## WHAT YOU HAVE TO DO
Copy out the lines of the data without any changes, beginning with the line that contains "Replacement Parts [menuitem] (109, 2150)" and continuing through the line that contains "カートに追加 (211, 1189)", both included.

====== WORKING DATA ======

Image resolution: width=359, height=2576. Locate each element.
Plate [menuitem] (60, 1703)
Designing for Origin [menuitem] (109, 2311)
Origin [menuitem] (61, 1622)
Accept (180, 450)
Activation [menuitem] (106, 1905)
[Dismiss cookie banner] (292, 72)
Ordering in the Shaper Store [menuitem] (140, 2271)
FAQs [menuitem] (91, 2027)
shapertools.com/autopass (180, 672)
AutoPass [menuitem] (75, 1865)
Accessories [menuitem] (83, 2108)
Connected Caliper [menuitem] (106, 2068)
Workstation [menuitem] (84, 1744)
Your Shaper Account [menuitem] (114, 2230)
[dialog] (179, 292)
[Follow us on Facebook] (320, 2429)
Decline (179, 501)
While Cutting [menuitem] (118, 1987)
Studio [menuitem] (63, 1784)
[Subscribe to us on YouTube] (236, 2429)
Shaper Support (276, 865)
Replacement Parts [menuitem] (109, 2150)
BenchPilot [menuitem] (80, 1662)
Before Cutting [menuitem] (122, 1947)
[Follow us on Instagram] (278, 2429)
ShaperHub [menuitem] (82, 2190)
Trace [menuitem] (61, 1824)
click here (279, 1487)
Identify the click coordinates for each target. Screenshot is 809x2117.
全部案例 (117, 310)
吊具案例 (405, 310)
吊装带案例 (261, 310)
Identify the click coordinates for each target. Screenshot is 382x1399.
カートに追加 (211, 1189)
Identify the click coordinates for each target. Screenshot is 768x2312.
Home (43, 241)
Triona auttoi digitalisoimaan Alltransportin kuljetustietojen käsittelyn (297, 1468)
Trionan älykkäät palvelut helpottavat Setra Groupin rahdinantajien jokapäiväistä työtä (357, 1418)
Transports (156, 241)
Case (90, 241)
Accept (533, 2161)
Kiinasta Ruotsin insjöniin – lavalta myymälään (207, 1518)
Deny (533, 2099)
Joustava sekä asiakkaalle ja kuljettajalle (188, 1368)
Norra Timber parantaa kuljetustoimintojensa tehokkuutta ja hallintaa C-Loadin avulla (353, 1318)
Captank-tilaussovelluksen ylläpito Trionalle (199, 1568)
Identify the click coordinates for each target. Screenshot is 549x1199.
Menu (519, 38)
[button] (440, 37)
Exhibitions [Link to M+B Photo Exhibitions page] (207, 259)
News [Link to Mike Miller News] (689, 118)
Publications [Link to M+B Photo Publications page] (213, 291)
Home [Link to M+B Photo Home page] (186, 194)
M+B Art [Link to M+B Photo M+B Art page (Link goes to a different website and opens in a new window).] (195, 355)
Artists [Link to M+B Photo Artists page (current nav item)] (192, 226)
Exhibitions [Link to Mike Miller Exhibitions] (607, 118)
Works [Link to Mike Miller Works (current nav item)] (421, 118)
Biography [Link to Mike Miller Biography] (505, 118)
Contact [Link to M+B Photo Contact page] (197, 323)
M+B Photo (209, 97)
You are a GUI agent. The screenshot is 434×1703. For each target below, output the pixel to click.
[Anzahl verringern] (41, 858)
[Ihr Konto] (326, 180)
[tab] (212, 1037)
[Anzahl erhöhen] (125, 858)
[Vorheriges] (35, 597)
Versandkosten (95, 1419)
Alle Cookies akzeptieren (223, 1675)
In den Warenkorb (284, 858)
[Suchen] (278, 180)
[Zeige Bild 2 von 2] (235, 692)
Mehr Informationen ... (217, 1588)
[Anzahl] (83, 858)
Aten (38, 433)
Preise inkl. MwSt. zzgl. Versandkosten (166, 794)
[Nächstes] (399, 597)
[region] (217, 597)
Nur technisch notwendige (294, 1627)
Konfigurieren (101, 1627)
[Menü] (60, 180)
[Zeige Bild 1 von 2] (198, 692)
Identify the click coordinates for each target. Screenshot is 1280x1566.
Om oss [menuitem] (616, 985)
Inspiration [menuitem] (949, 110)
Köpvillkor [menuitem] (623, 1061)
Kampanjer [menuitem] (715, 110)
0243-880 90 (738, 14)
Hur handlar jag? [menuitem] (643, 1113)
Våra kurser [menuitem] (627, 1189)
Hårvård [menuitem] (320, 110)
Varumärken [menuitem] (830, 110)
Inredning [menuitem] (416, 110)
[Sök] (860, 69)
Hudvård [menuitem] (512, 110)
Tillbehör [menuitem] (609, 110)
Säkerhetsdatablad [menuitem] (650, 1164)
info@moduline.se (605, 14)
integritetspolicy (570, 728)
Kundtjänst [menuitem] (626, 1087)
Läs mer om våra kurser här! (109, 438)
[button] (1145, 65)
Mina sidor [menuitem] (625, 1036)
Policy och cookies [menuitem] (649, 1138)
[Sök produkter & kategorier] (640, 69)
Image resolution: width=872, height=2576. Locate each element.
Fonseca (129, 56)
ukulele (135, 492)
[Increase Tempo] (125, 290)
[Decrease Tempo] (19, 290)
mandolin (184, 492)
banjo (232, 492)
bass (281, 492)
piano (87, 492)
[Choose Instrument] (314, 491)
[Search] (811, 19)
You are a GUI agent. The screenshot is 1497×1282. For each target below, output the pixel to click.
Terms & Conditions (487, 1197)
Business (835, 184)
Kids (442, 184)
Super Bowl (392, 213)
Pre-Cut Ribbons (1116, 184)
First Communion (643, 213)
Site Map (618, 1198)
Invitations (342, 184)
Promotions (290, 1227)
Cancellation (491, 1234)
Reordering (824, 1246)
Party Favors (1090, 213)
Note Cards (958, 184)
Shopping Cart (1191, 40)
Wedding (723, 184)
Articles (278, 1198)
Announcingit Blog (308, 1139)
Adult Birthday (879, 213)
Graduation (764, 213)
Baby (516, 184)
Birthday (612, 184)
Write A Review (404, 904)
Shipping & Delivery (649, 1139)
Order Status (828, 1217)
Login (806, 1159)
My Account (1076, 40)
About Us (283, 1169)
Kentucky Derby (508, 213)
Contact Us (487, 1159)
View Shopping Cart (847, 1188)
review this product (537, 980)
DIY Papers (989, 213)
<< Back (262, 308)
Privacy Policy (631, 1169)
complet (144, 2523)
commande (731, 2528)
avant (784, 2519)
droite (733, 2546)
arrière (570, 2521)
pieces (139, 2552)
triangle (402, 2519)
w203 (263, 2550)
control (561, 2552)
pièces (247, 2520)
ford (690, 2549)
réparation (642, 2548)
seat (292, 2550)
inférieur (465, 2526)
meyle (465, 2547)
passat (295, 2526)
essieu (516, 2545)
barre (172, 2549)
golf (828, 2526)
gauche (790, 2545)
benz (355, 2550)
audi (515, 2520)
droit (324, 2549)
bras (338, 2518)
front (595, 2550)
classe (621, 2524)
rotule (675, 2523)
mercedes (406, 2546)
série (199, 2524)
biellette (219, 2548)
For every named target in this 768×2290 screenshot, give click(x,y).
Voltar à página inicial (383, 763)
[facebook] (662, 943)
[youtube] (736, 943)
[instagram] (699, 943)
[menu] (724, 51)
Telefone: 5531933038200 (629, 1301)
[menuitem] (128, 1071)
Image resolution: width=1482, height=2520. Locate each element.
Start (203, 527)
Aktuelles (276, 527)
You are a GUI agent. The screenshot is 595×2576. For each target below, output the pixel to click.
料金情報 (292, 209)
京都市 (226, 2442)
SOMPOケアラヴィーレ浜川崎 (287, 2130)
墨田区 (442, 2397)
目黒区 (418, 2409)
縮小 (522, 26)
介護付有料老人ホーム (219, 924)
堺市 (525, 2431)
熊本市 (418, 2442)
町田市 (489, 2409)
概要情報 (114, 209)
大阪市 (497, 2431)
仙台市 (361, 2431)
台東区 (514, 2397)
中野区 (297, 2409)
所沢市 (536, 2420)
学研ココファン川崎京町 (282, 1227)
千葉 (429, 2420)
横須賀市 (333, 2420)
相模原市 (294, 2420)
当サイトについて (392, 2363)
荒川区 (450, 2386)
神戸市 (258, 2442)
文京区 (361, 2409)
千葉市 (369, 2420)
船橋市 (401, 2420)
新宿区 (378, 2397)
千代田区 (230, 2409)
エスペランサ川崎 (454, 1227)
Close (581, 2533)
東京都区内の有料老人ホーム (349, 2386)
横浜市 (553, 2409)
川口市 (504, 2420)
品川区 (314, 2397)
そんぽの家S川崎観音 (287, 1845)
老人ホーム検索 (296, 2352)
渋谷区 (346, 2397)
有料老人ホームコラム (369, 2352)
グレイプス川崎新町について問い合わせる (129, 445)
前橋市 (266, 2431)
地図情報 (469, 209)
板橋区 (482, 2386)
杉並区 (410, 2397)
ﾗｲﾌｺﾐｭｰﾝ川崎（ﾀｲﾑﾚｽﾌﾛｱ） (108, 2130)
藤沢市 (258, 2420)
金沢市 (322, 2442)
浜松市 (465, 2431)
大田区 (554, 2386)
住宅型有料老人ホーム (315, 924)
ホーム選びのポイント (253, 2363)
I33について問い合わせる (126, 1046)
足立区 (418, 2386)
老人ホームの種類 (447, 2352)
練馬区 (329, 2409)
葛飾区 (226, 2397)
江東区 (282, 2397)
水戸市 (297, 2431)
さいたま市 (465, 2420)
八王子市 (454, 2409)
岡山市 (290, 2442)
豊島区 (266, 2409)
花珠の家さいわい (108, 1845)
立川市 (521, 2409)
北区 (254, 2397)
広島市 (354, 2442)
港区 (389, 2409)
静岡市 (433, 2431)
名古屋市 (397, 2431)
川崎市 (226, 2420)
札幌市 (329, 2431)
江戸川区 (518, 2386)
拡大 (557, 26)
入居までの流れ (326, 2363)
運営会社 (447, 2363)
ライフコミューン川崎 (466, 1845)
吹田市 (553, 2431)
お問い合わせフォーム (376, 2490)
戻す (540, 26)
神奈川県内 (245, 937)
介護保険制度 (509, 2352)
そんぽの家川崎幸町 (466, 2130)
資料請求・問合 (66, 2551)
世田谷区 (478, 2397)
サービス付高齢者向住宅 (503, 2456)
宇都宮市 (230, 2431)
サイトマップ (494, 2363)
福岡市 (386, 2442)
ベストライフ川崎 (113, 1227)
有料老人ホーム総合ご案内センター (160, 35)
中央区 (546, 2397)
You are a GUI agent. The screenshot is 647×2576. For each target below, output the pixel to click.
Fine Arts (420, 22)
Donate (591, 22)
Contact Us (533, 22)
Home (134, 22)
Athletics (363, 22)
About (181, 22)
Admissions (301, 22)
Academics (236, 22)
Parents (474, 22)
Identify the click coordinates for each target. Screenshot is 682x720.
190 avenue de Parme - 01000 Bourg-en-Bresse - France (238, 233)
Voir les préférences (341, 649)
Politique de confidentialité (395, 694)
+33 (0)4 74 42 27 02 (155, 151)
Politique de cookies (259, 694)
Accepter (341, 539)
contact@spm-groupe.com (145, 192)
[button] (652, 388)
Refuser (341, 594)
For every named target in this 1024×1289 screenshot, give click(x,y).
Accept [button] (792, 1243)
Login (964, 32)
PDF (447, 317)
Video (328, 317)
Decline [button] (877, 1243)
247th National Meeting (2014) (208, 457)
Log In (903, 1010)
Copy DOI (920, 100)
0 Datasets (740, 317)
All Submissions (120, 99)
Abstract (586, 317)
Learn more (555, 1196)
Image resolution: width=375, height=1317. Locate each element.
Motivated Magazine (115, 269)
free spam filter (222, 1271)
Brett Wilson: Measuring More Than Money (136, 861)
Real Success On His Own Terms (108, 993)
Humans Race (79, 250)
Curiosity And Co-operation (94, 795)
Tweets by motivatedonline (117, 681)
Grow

======

## TASK SOLUTION
Replacement Parts [menuitem] (109, 2150)
BenchPilot [menuitem] (80, 1662)
Before Cutting [menuitem] (122, 1947)
[Follow us on Instagram] (278, 2429)
ShaperHub [menuitem] (82, 2190)
Trace [menuitem] (61, 1824)
click here (279, 1487)
Identify the click coordinates for each target. Screenshot is 809x2117.
全部案例 (117, 310)
吊具案例 (405, 310)
吊装带案例 (261, 310)
Identify the click coordinates for each target. Screenshot is 382x1399.
カートに追加 (211, 1189)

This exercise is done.